Over the past 30+ years, the two major third party coin certification companies (PCGS and NGC) have greatly expanded their holder and label offerings. Originally, both grading services offered just one standard issue holder with variation whatsoever. However, as time has passed, both companies have introduced a plethora of new options.
One of the very first special labels was the PCGS gold foil label used for S.S. Central America shipwreck treasure. In the late 1990s, a large hoard of coins was recovered from the bottom of the ocean and graded by PCGS. As recovered shipwreck treasure, these coins carried an extremely special status – and were immensely valuable as such. To commemorate this, PCGS certified the coins with a noticeable (and attractive) gold foil label. This made coins from the S.S. Central America discovery instantly recognizable.
Around the same time, PCGS also began experimenting with labels bearing the signatures of important Americans. President Gerald Ford, for instance, was an early participant in this program. The notable figure would sign a blank PCGS insert, which would them be printed with the description and grade of a matching coin. When the coin was graded and encapsulated, it would be sealed in the holder with the hand-signed label.
This signature concept is now employed by both PCGS and NGC. A vast array of politicians, coin designers, mint directors, engravers and numismatic personalities have signed PCGS/NGC labels. Examples include former U.S. Mint directors Edmund Moy and Philip Diehl, Congressman Michael Castle and 2014 Baseball commemorative coin designer Cassie McFarlin.
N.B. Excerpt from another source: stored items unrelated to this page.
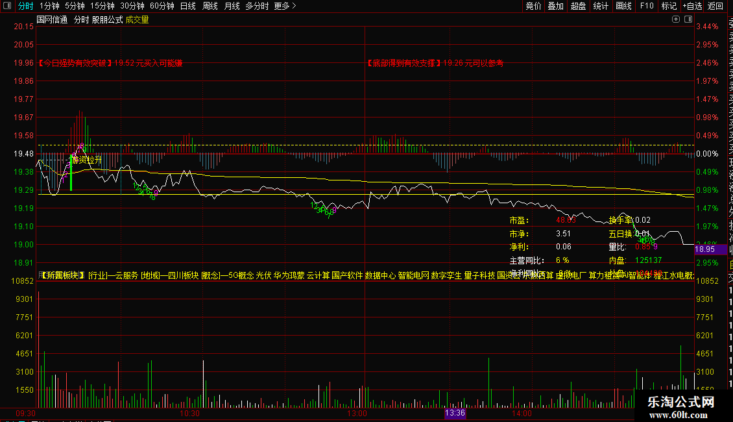Screen dimensions: 733x422
Task: Open the 多分时 multi-day view
Action: click(257, 6)
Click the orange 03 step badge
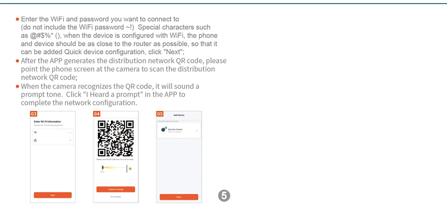Screen dimensions: 447x212 [34, 114]
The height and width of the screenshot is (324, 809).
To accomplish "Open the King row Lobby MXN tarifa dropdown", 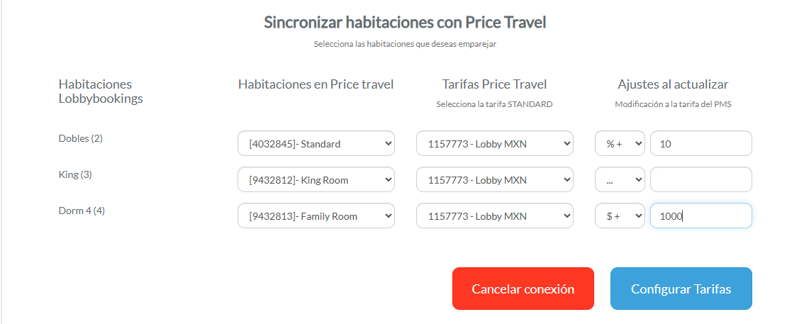I will coord(494,179).
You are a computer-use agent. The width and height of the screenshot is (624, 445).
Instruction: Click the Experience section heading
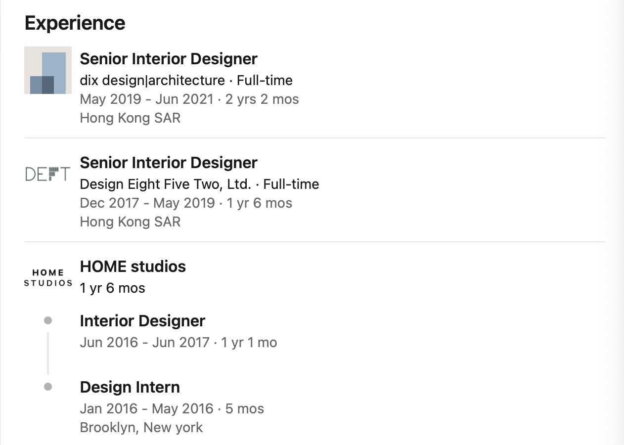click(75, 23)
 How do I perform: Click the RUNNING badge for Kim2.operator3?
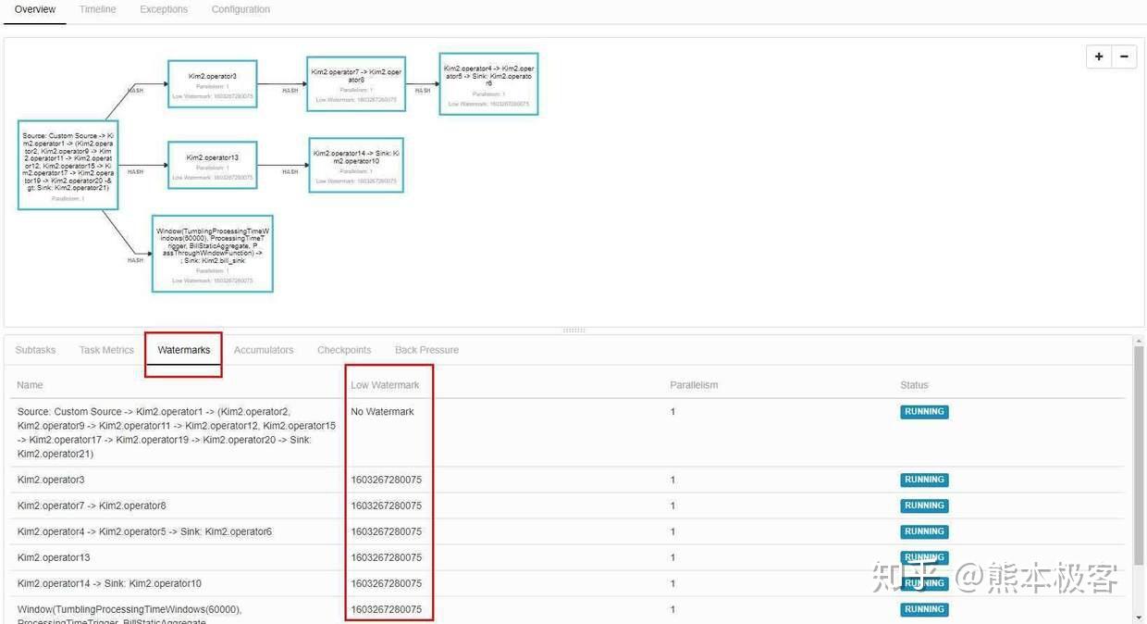click(924, 480)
Both grading services have also issued labels with facsimile signatures from deceased U.S. Mint engravers (like Augustus St. Gaudens and James Earle Frazier).
More recently, NGC has issued different colors for their holders. Customarily, NGC coins featured a white core, but in the past few years the company has released green, blue, black, pink and red inner cores. For instance, Pandas might be paired with the traditional Chinese color of red, coins struck at the West Point Mint would have an Army blue core, etc.
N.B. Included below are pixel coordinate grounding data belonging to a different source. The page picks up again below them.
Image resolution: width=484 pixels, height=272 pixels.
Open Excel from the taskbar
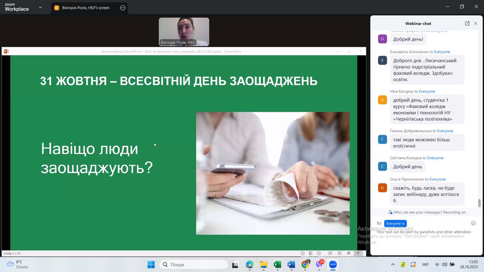[277, 264]
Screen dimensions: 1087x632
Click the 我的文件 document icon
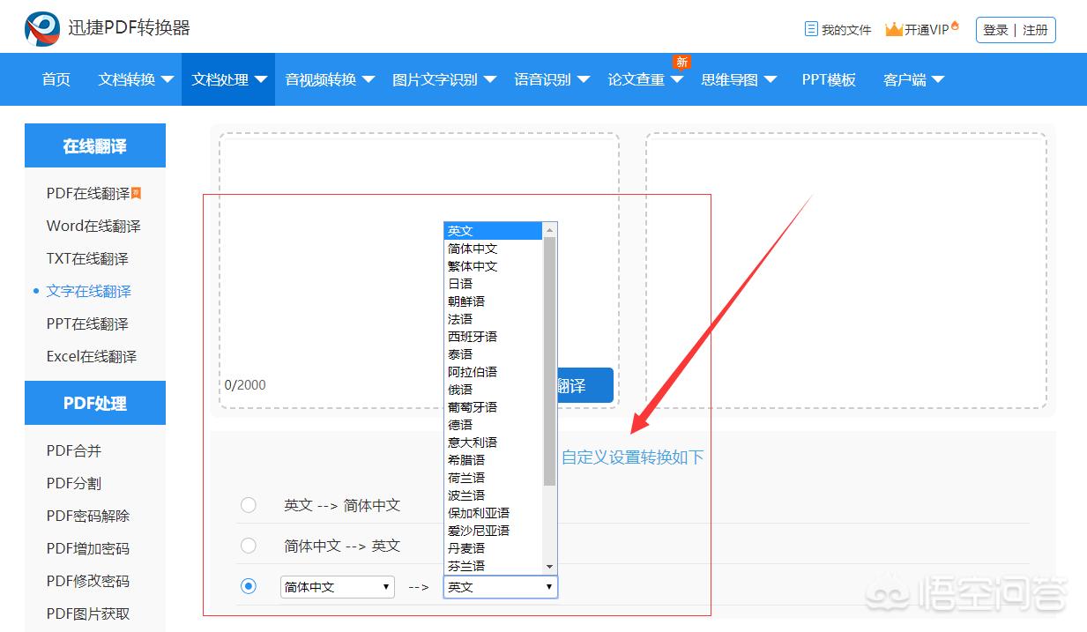pos(811,29)
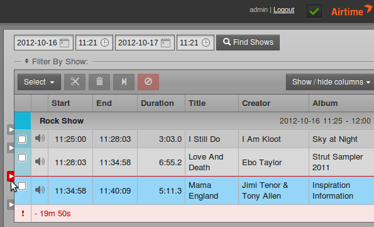Click the Rock Show cyan color block
Viewport: 374px width, 227px height.
pyautogui.click(x=23, y=121)
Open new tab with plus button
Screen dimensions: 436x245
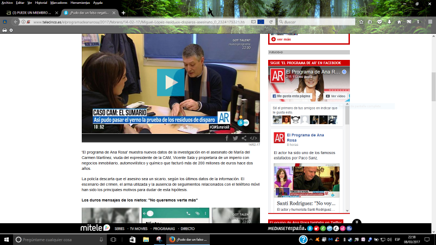pos(123,12)
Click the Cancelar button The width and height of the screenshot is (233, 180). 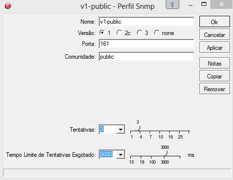pos(215,35)
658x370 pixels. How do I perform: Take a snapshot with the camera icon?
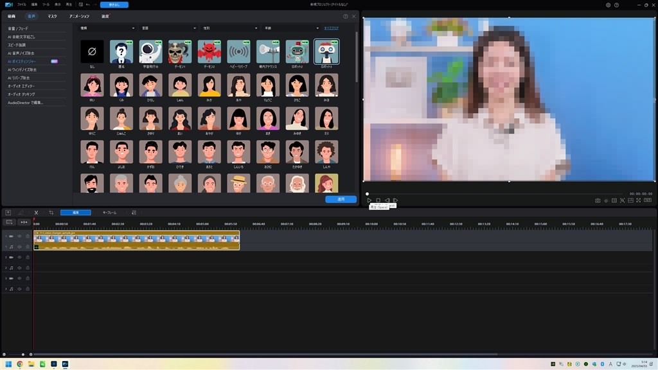(598, 200)
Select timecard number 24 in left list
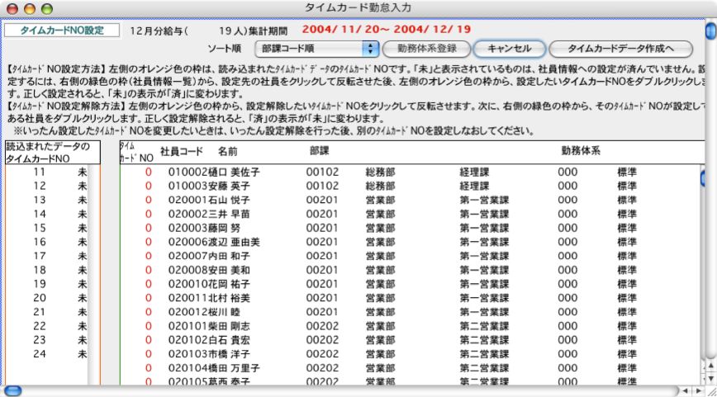The width and height of the screenshot is (717, 397). tap(50, 352)
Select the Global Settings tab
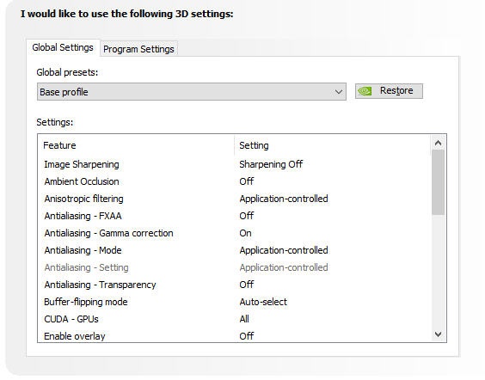The image size is (485, 380). coord(63,47)
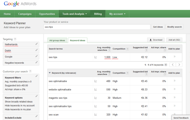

While collectors may like the appearance of certain labels and holders, it’s important to note that a holder alone will not drastically alter a coin’s value. Ultimately, the primary determinants of a coin’s value are rarity and condition. While a good argument can be made for paying slightly more for certain holders and labels, it’s debatable whether they are worth hundreds or thousands more. Just as a picture frame does not double the value of a fine painting, a special PCGS/NGC will not multiply the value of a rare coin.